- _TASK TO CARRY OUT_
The output is the lines below from the one with "This screenshot has height=498, width=1124." through the one with "Open the Sequence menu", both included, printed exactly and with no other line.

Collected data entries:
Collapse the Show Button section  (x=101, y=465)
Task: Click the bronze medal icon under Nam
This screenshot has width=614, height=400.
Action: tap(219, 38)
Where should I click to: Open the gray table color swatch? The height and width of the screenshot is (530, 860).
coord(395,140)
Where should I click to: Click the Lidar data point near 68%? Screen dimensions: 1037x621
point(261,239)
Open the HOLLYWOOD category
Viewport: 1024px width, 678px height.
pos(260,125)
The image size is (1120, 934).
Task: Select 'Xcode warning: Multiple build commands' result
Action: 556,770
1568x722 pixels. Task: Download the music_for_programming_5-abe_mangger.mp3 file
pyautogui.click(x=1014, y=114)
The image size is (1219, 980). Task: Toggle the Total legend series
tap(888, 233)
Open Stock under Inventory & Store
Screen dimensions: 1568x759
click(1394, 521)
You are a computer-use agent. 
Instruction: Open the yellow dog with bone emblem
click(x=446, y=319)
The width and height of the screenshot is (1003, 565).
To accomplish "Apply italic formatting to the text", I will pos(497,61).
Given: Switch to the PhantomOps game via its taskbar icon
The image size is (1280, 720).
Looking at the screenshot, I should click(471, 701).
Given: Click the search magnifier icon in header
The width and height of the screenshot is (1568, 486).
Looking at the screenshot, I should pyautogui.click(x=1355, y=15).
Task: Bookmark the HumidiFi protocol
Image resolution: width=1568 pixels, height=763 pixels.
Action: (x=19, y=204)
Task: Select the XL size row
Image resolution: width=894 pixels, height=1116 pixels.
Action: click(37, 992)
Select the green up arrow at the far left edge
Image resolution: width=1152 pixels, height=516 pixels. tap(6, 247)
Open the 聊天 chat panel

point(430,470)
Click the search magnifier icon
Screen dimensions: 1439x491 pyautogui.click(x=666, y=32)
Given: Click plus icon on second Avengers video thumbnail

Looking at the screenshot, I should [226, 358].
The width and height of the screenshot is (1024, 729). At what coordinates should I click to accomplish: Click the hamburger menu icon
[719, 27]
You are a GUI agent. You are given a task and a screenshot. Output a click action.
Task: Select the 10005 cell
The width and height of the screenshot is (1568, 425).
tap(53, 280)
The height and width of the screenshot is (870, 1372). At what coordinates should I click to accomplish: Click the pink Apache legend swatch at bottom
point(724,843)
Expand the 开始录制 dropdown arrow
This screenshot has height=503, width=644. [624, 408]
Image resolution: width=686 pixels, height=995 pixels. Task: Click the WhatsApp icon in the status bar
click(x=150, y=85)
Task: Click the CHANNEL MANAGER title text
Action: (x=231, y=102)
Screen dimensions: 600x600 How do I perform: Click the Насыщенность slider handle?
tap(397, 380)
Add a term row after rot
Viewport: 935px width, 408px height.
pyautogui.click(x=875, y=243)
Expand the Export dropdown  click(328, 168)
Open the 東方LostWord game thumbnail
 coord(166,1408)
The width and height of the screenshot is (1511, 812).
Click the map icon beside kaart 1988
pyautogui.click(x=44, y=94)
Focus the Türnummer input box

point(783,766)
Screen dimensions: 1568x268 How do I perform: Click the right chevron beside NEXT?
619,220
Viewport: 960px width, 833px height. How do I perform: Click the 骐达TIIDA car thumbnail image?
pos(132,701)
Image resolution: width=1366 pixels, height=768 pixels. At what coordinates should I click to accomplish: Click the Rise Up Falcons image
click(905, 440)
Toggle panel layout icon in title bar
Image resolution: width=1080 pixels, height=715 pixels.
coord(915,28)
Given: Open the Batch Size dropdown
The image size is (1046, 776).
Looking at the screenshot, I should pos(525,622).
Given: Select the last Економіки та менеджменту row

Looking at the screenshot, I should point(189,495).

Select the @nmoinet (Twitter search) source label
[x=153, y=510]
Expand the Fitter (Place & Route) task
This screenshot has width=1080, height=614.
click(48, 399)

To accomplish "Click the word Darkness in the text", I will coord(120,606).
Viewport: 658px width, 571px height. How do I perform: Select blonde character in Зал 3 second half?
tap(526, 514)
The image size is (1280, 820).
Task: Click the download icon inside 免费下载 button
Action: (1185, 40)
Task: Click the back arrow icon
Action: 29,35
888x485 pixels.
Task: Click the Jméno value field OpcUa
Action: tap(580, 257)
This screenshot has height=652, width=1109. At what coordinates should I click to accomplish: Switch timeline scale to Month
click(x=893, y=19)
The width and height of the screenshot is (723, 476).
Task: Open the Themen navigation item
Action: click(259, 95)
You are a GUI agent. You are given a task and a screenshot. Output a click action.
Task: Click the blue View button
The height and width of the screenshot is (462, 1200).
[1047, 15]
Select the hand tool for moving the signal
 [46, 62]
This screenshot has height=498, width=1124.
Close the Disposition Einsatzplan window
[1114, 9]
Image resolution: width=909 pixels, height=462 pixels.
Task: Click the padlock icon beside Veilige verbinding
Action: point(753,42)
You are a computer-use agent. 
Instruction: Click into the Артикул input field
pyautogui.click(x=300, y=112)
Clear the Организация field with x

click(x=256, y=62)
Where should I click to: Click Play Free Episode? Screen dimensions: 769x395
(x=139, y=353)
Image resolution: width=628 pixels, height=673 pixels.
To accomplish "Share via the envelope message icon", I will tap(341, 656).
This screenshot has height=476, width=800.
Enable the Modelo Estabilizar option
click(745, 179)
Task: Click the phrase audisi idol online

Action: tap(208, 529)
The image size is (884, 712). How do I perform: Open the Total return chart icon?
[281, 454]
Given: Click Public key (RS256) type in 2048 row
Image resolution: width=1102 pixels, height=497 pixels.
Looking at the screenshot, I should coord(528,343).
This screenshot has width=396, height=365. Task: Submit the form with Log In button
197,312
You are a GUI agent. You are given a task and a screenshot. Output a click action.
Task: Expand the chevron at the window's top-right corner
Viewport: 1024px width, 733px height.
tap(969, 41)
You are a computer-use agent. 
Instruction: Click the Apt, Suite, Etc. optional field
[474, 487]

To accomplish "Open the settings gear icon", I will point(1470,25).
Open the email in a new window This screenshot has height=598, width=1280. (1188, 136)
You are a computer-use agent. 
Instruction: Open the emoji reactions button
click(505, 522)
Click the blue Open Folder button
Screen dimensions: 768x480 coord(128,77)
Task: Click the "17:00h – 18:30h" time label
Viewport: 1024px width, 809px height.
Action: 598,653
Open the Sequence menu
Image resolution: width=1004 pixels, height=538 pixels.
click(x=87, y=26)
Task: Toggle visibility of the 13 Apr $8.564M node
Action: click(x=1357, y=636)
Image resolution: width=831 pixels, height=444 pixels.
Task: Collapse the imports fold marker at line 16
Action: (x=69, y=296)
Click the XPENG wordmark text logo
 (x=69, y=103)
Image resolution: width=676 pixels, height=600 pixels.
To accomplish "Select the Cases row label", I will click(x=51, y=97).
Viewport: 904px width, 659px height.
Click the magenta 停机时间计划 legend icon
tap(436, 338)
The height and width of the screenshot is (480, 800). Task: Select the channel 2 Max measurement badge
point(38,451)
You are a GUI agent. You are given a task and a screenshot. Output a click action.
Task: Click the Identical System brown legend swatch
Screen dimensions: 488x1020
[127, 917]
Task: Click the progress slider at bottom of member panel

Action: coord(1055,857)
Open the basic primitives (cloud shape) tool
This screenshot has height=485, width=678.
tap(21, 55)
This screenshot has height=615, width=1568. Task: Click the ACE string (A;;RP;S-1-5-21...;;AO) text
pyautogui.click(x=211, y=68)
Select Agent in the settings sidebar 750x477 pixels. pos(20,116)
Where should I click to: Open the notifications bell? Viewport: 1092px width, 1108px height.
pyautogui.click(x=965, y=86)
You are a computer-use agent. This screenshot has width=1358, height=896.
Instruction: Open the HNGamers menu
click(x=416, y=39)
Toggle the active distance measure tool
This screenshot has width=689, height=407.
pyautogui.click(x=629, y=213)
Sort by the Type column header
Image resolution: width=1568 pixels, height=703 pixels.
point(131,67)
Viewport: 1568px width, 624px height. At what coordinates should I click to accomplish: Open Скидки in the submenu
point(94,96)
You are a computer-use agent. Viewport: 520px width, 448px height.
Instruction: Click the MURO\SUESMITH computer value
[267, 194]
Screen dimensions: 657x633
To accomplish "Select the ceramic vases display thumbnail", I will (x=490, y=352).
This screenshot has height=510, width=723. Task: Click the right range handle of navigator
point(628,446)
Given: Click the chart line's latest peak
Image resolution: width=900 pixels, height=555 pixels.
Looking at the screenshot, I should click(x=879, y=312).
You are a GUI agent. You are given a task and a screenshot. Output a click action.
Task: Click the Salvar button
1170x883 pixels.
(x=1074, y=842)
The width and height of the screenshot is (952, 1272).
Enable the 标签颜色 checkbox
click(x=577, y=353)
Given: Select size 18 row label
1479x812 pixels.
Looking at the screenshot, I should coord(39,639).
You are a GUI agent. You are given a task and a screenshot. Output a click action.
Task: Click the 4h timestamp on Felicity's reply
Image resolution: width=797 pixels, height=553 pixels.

- _ANSWER TO THIS EXERCISE_
This screenshot has height=498, width=1124.
Close the Disposition Einsatzplan window
[1114, 9]
Image resolution: width=909 pixels, height=462 pixels.
Task: Click the padlock icon beside Veilige verbinding
Action: point(753,42)
You are a computer-use agent. 
Instruction: Click into the Артикул input field
pyautogui.click(x=300, y=112)
Clear the Организация field with x

click(x=256, y=62)
Where should I click to: Click Play Free Episode? Screen dimensions: 769x395
(x=139, y=353)
Image resolution: width=628 pixels, height=673 pixels.
To accomplish "Share via the envelope message icon", I will tap(341, 656).
This screenshot has height=476, width=800.
Enable the Modelo Estabilizar option
click(745, 179)
Task: Click the phrase audisi idol online

Action: tap(208, 529)
The image size is (884, 712). How do I perform: Open the Total return chart icon?
[281, 454]
Given: Click Public key (RS256) type in 2048 row
Image resolution: width=1102 pixels, height=497 pixels.
Looking at the screenshot, I should coord(528,343).
This screenshot has width=396, height=365. Task: Submit the form with Log In button
197,312
You are a GUI agent. You are given a task and a screenshot. Output a click action.
Task: Expand the chevron at the window's top-right corner
Viewport: 1024px width, 733px height.
tap(969, 41)
You are a computer-use agent. 
Instruction: Click the Apt, Suite, Etc. optional field
[474, 487]

To accomplish "Open the settings gear icon", I will point(1470,25).
Open the email in a new window This screenshot has height=598, width=1280. (1188, 136)
You are a computer-use agent. 
Instruction: Open the emoji reactions button
click(505, 522)
Click the blue Open Folder button
Screen dimensions: 768x480 coord(128,77)
Task: Click the "17:00h – 18:30h" time label
Viewport: 1024px width, 809px height.
Action: 598,653
Open the Sequence menu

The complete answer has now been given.